If anything, the FCAT has proved that bad things can be done in the good name of accountability, a concept nobody is against. But teaching to a test, pep rallying for a test, attaching inordinate significance to a test and tying school funding to a test should be indefensible.

The new law won’t eliminate all FCAT prepping, but it should curtail the most blatant abuses of practice sessions superceding regular curricular course work. Moreover, high schools’ grades will now reflect other factors, such as graduation rates, in addition to FCAT scores.

It’s a start.

No Snow Job

Much has been written about the class, style, professionalism and good humor of the late Tony Snow. Had Snow, 53 when he died, not been preceded in passing by the lionized Tim Russert, the outpourings of homage would have been more voluminous.

During his 1½ years as White House press secretary, Snow remained well respected and well liked, no minor accomplishments for anyone acting as the Bush Administration’s point man to the gotcha-obsessed, Beltway media.

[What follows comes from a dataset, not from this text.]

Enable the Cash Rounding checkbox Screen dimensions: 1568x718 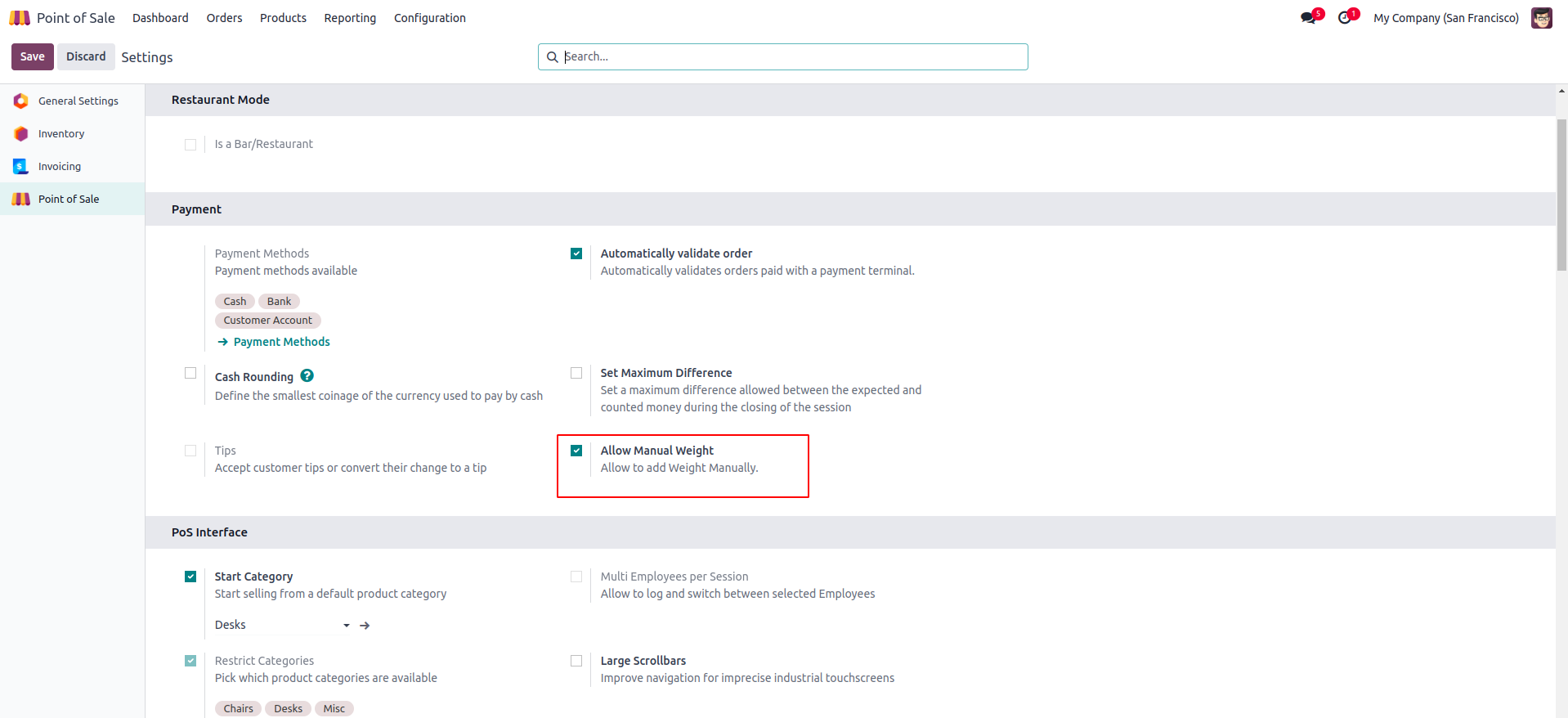190,373
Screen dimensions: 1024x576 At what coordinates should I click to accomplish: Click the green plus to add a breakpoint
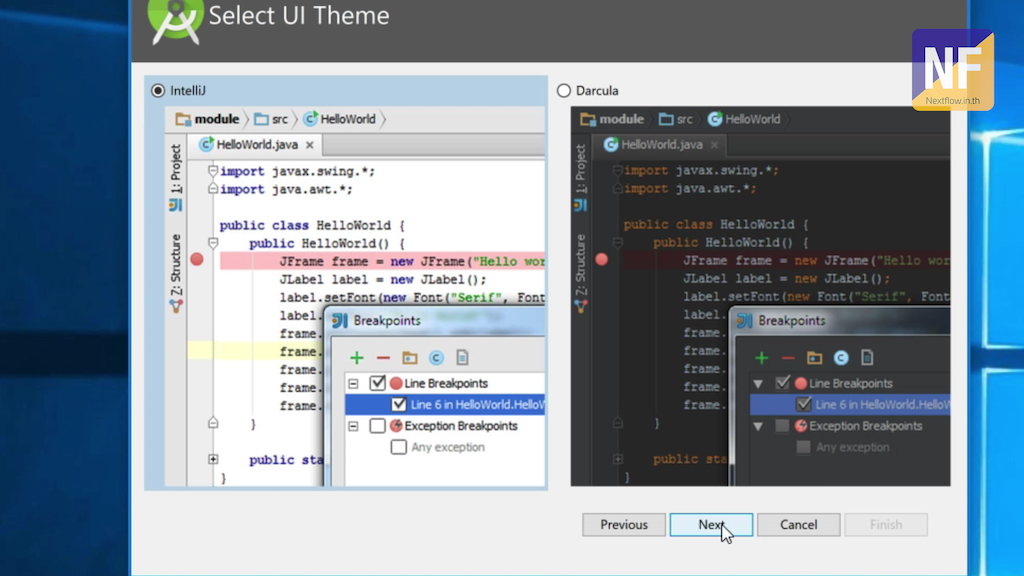click(x=356, y=357)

Further context for Snow’s value is the juxtaposition with his predecessor and successor. He was preceded by ineffective-flack-turned-disillusioned-opportunist-memoirist Scott McClellan. He was succeeded by the lightweight Dana Perino, who has yet to recover from confusing the Cuban Missile Crisis with the Bay of Pigs.

It’s rare that a press secretary can so tangibly upgrade those around him. That speaks volumes for Snow – and the Administration he represented.